It's baseball Armageddon!
Let us count the ways:
1. Barry Bonds threw out the first pitch at an NLCS game.
2. At least one small market team will be in the World Series.
3. Neither the Red Sox nor Yankees will be in the World Series.
4. The World Series won't be watched by people who like home runs or big market teams.
5. Pitching and defense are in vogue.
6. Major league baseball players can actually, you know, catch the ball!
Today's utterly meandering column, which begins in San Francisco with Barry Bonds and ends with somewhere outside Cleveland with Indians manager Terry Francona pondering the Kansas City Royals, begs the question as to whether The CHB realizes that several years ago, Mr. Moneyball Billy Beane started investing in defense, seeing that as the undervalued asset, and that since 2012 no team has converted a ball in play into an out more often than Oakland, and the 2013 World Series Champion Red Sox were built on -- you guessed it -- pitching and defense.

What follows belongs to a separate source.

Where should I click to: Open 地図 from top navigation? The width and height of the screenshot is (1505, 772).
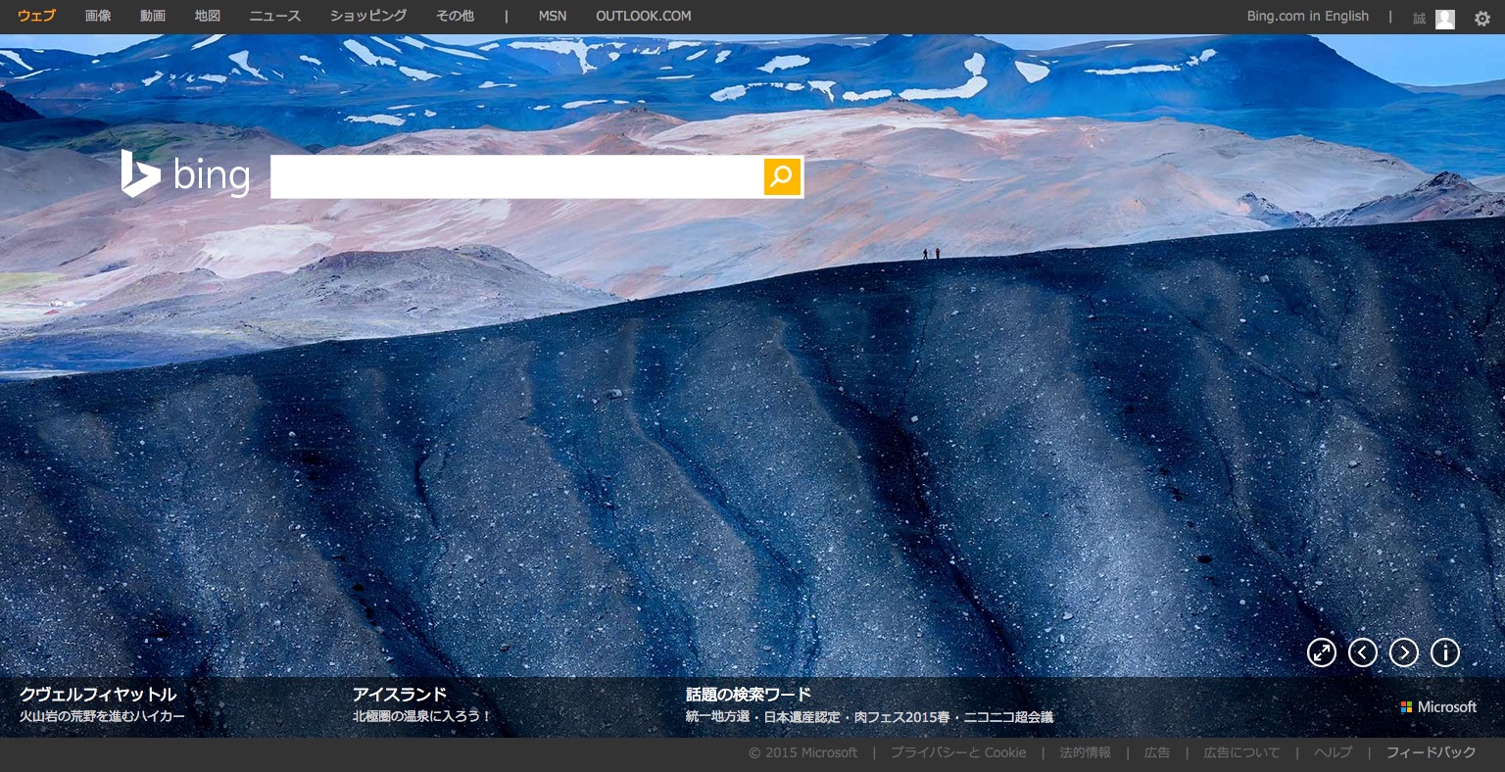(208, 16)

No, he doesn't realize it, because he spends half the piece quoting Terry Francona on how great Kansas City's defense is, while never pointing out that KC finished just 12th overall in defense efficiency.
Guess Shank won't be watching, either.
1 comment:
Thanks for saving me the pain of responding to this tedious column, Mike. It seems like his recent baseball columns share this attribute.
Anyway, here's what jumped out for me:
Compare them with the 2004, chemically-enhanced world champion Red Sox,
I know Shank asked the steroid question about Ortiz, but unless he's going to start naming other names from that team (maybe I missed it somewhere), this is as close to slander and defamation as you can get.